Wherever the original was `'a'`

, the transformed now has a `1`

in the `a`

column and a `0`

everywhere else.

Why was the `Categorizizer`

step necessary? Why couldn’t we operate directly
on the `object`

(string) dtype column? Doing this would be fragile,
especially when using `dask.dataframe`

, since *the shape of the output would
depend on the values present*. For example, suppose that we just saw the first
two rows in the training, and the last two rows in the tests datasets.
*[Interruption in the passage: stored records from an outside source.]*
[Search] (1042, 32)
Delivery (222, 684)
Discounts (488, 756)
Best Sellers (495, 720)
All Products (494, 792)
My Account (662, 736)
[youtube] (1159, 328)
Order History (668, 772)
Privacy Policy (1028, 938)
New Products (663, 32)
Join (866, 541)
Then,
when training, our transformed columns would be:

```
In [13]: pd.get_dummies(df.loc[[0, 1], 'B'])
Out[13]:
a b
0 1 0
1 0 1
```

while on the test dataset, they would be:

```
In [14]: pd.get_dummies(df.loc[[2, 3], 'B'])
Out[14]:
c
2 1
3 1
```

Which is incorrect! The columns don’t match.

When we categorize the data, we can be confident that all the possible values
have been specified, so the output shape no longer depends on the values in the
whatever subset of the data we currently see. Instead, it depends on the
`categories`

, which are identical in all the subsets.